Work required: Copy these records verbatim.
-------- Provided data
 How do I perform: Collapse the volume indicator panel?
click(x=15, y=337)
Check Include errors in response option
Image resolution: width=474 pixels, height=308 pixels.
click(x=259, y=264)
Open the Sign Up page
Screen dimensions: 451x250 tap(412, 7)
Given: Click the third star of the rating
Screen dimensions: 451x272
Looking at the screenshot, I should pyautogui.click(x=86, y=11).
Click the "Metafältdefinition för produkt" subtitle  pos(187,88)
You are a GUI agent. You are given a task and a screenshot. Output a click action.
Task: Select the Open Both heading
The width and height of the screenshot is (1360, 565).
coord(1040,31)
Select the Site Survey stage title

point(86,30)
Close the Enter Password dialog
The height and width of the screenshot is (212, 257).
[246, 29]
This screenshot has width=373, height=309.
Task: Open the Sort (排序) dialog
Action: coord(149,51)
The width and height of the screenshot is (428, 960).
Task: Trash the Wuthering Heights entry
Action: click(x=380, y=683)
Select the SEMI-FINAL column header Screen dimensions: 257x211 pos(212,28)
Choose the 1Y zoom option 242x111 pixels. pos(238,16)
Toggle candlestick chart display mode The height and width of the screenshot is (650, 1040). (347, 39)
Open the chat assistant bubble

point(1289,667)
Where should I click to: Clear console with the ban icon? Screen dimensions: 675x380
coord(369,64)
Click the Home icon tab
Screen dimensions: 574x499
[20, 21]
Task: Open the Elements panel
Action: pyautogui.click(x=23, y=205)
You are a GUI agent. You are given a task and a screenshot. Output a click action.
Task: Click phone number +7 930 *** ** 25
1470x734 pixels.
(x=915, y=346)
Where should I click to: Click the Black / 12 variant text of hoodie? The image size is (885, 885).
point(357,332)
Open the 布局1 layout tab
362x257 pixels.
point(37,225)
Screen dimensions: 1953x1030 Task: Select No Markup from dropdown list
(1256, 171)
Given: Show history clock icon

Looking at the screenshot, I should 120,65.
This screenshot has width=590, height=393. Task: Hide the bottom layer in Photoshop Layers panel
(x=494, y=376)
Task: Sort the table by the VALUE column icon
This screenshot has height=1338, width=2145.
----------------
Solution to this exercise:
 How do I perform: Collapse the volume indicator panel?
click(x=15, y=337)
Check Include errors in response option
Image resolution: width=474 pixels, height=308 pixels.
click(x=259, y=264)
Open the Sign Up page
Screen dimensions: 451x250 tap(412, 7)
Given: Click the third star of the rating
Screen dimensions: 451x272
Looking at the screenshot, I should pyautogui.click(x=86, y=11).
Click the "Metafältdefinition för produkt" subtitle  pos(187,88)
You are a GUI agent. You are given a task and a screenshot. Output a click action.
Task: Select the Open Both heading
The width and height of the screenshot is (1360, 565).
coord(1040,31)
Select the Site Survey stage title

point(86,30)
Close the Enter Password dialog
The height and width of the screenshot is (212, 257).
[246, 29]
This screenshot has width=373, height=309.
Task: Open the Sort (排序) dialog
Action: coord(149,51)
The width and height of the screenshot is (428, 960).
Task: Trash the Wuthering Heights entry
Action: click(x=380, y=683)
Select the SEMI-FINAL column header Screen dimensions: 257x211 pos(212,28)
Choose the 1Y zoom option 242x111 pixels. pos(238,16)
Toggle candlestick chart display mode The height and width of the screenshot is (650, 1040). (347, 39)
Open the chat assistant bubble

point(1289,667)
Where should I click to: Clear console with the ban icon? Screen dimensions: 675x380
coord(369,64)
Click the Home icon tab
Screen dimensions: 574x499
[20, 21]
Task: Open the Elements panel
Action: pyautogui.click(x=23, y=205)
You are a GUI agent. You are given a task and a screenshot. Output a click action.
Task: Click phone number +7 930 *** ** 25
1470x734 pixels.
(x=915, y=346)
Where should I click to: Click the Black / 12 variant text of hoodie? The image size is (885, 885).
point(357,332)
Open the 布局1 layout tab
362x257 pixels.
point(37,225)
Screen dimensions: 1953x1030 Task: Select No Markup from dropdown list
(1256, 171)
Given: Show history clock icon

Looking at the screenshot, I should 120,65.
This screenshot has width=590, height=393. Task: Hide the bottom layer in Photoshop Layers panel
(x=494, y=376)
Task: Sort the table by the VALUE column icon
This screenshot has height=1338, width=2145.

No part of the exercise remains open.